15. Support for moving past the legal category of minor as a historical end-goal. We use the term minor attracted person (MAP) to point to the concrete social, legal, and historical reality of being a youth lover attracted to someone below the magic age line in present society. We do not pretend to have all the answers on this front, it has been a core component of how Western particulalry, British-derived societies have been governed for 800 years. We support alternative frameworks that can help take us to this end, however it is done. The concept of the minor is a legal-social concept that arises historically and one that is almost certain to fall historically as well. We support this as a complementary statement on desirability of loosening/abolishing age-roles and age-segregation. It seems to be historical destiny, however far-fetched it seems at present, children and teens will one day emerge as full citizens within polities calling themselves democratic. There is already movement in this direction such as the decision to lower the voting age to 16 in the United Kingdom. Prior to the Vietnam War in the United States and many other Western countries, the legal age to vote was 21 and somehow this reduction did not provoke a social collapse but a strengthening of political democracy in the historical period that it was passed.

Ethical Principles
1. Safety – we prioritize the safety of MAPs in terms of opsec and potential exposure to legal or social risk that might occur from the disclosure of their identity.
2. Opposition to doxxing – we do not doxx fellow MAPs or allow doxxers within the community to be members.
3. Comradely spirit – members should strive to be friendly and helpful where possible especially internally within the group.
4. Members engaged in relationships with minors unbenownst to leadership or the group should be as ethical as possible in the relationship. While the consent paradigm has a number of questionable problematics it should be noted that even a consensual relationship is potentially at risk of creating iatrogenic harm in a minor in the current environment. Consent may be a flawed concept and maybe in some ways its hard to say if it ever truly exists (hence the byzantine debates over when an act is or isn't consented to etc.) but its notable that its an idea that still colors how people see all relationships. Members should definitely act like consent is obviously real. When in doubt its best to err on the safe side and do as little harm as possible. Blackmail practices towards minors and others are also unacceptable.
5. Moderation has an obligation to try to keep the group free of suspicious actors to the best of their ability.

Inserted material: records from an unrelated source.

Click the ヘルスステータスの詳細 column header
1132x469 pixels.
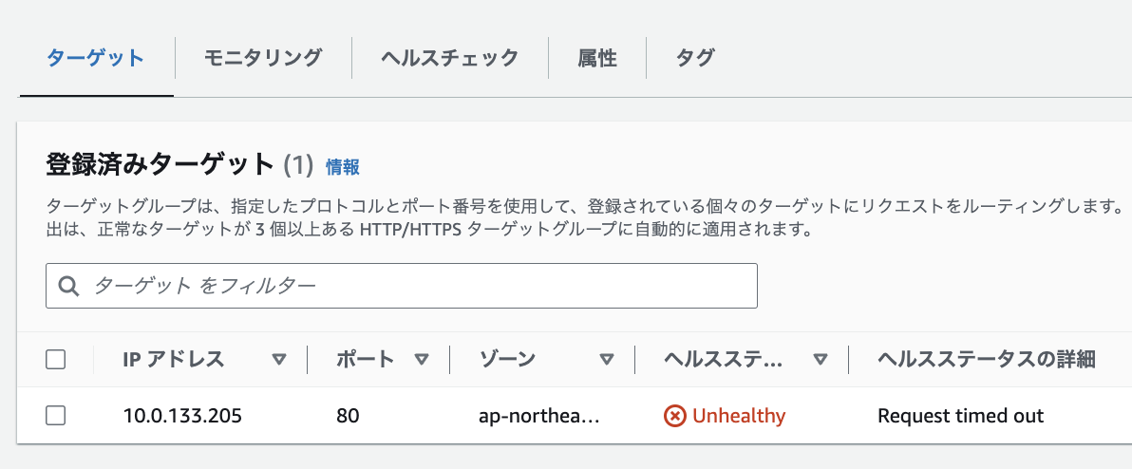[x=987, y=359]
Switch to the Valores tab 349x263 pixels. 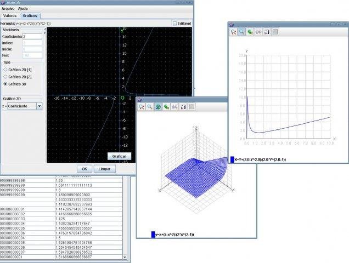(10, 15)

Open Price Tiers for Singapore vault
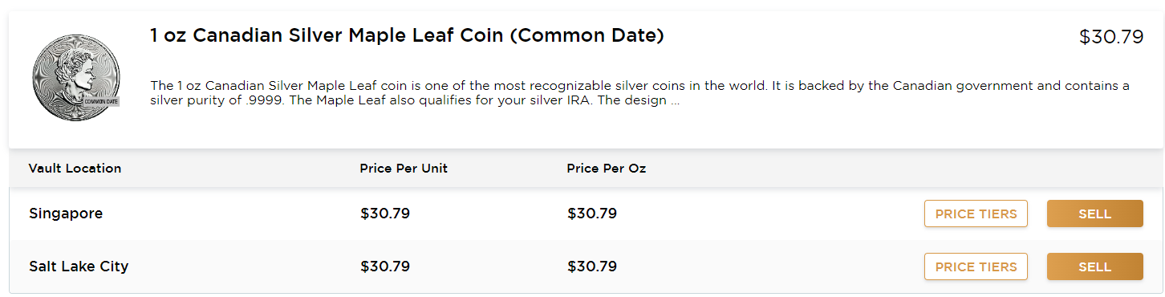pos(976,214)
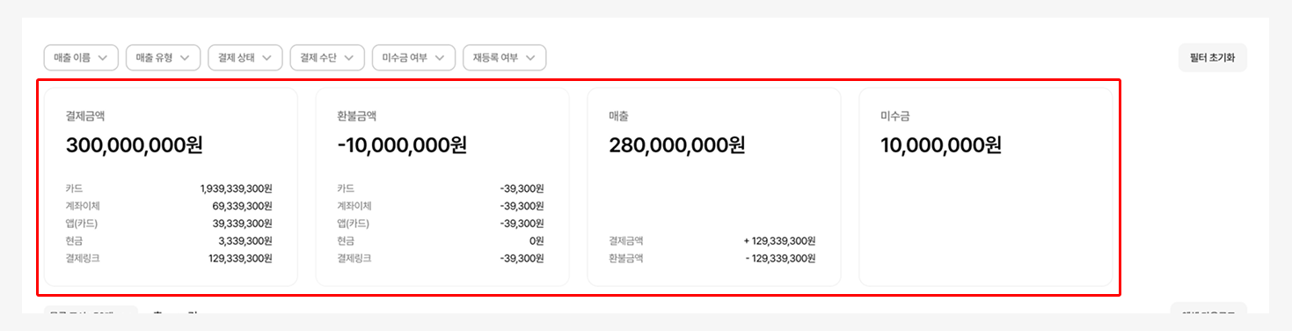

6. Group membership requires both good behavior on the part of members and broad subscription to the points of principle and ideological planks laid out in this paper. Group membership is a privilege rather than a right. At a certain point, a system will be introduced so trusted and long-known members can't be removed without a process likely involving appeal. Sometimes a person may become a bad fit in spite of a lack of specific rule breaking, this will at some point require a formal process but moderators are expected to err on the side of caution until then. New members can be removed without specific rule-breaking especially if they demonstrate suspicious behavior but moderators should be cautious about well-known members. Not all existing members will likely agree with these points of principle laid out in the document this document does not grandfather-in all members who existed prior to its approval.